(Text and item location entries)
┏━━
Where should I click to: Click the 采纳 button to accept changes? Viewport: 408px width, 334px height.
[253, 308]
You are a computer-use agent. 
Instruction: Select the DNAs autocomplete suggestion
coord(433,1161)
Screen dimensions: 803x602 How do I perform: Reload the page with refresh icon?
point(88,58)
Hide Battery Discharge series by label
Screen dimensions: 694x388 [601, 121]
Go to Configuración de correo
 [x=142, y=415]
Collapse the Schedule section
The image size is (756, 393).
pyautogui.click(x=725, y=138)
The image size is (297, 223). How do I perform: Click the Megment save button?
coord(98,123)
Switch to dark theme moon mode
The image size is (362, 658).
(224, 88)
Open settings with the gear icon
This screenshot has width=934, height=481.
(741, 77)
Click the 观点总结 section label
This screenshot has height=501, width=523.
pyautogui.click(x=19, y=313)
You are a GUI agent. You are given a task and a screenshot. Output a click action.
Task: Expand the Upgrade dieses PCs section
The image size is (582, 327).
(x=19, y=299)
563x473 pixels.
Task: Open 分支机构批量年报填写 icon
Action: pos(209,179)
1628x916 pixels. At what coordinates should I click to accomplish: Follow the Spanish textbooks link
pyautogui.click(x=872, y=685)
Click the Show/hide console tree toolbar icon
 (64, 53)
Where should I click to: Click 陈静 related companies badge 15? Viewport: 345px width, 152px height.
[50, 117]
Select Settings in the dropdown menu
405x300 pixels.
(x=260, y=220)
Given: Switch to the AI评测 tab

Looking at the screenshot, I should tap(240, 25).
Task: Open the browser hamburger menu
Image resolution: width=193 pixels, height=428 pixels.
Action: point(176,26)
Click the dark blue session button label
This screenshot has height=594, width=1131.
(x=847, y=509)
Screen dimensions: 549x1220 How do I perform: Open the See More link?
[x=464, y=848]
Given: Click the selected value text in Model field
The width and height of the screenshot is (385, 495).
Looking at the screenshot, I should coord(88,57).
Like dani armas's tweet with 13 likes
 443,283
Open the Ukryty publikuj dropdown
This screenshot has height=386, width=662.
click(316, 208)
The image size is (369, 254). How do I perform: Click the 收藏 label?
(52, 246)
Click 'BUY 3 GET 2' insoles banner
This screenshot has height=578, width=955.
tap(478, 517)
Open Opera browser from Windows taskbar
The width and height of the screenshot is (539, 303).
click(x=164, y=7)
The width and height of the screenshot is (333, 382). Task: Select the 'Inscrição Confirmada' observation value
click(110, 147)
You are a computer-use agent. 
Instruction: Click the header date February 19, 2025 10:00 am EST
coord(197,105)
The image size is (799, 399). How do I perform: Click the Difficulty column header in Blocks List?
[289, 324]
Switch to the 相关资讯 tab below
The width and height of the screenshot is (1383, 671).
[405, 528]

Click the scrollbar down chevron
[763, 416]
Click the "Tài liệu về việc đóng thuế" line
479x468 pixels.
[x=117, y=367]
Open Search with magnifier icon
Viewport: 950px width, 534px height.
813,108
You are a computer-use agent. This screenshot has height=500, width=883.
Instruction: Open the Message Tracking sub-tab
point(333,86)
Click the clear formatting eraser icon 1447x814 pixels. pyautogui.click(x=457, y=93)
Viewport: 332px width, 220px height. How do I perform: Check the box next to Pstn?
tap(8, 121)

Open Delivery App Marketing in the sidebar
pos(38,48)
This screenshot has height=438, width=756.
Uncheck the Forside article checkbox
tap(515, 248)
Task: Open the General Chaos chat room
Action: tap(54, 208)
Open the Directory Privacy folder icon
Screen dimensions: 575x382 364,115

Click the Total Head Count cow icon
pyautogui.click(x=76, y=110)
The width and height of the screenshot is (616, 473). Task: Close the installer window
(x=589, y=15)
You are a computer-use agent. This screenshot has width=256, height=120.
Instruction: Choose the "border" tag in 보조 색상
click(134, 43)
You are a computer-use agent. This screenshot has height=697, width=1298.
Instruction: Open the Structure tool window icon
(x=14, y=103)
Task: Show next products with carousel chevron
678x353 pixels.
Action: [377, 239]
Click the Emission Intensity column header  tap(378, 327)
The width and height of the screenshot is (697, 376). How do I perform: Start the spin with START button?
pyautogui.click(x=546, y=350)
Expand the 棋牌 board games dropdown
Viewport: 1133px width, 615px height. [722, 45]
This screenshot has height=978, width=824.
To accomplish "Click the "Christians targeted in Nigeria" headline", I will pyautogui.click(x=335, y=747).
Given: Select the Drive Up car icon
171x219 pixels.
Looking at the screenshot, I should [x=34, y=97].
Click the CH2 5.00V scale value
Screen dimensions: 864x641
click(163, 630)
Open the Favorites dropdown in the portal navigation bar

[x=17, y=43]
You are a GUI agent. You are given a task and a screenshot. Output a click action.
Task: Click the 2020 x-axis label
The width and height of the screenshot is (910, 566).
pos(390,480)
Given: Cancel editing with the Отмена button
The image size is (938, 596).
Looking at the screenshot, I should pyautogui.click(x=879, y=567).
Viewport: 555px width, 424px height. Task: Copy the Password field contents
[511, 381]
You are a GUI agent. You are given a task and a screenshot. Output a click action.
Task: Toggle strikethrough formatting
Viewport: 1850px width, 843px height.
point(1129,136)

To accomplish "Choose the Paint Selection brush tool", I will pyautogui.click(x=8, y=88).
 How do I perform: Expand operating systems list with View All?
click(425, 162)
┗━━
Update the records from the start up to and including the line with "(x=260, y=220)": swap "gear icon" for "cog icon" and leave everything else unchanged.

> The answer
Where should I click to: Click the 采纳 button to accept changes? Viewport: 408px width, 334px height.
[253, 308]
You are a computer-use agent. 
Instruction: Select the DNAs autocomplete suggestion
coord(433,1161)
Screen dimensions: 803x602 How do I perform: Reload the page with refresh icon?
point(88,58)
Hide Battery Discharge series by label
Screen dimensions: 694x388 [601, 121]
Go to Configuración de correo
 [x=142, y=415]
Collapse the Schedule section
The image size is (756, 393).
pyautogui.click(x=725, y=138)
The image size is (297, 223). How do I perform: Click the Megment save button?
coord(98,123)
Switch to dark theme moon mode
The image size is (362, 658).
(224, 88)
Open settings with the cog icon
This screenshot has width=934, height=481.
(741, 77)
Click the 观点总结 section label
This screenshot has height=501, width=523.
pyautogui.click(x=19, y=313)
You are a GUI agent. You are given a task and a screenshot. Output a click action.
Task: Expand the Upgrade dieses PCs section
The image size is (582, 327).
(x=19, y=299)
563x473 pixels.
Task: Open 分支机构批量年报填写 icon
Action: pos(209,179)
1628x916 pixels. At what coordinates should I click to accomplish: Follow the Spanish textbooks link
pyautogui.click(x=872, y=685)
Click the Show/hide console tree toolbar icon
 (64, 53)
Where should I click to: Click 陈静 related companies badge 15? Viewport: 345px width, 152px height.
[50, 117]
Select Settings in the dropdown menu
405x300 pixels.
(x=260, y=220)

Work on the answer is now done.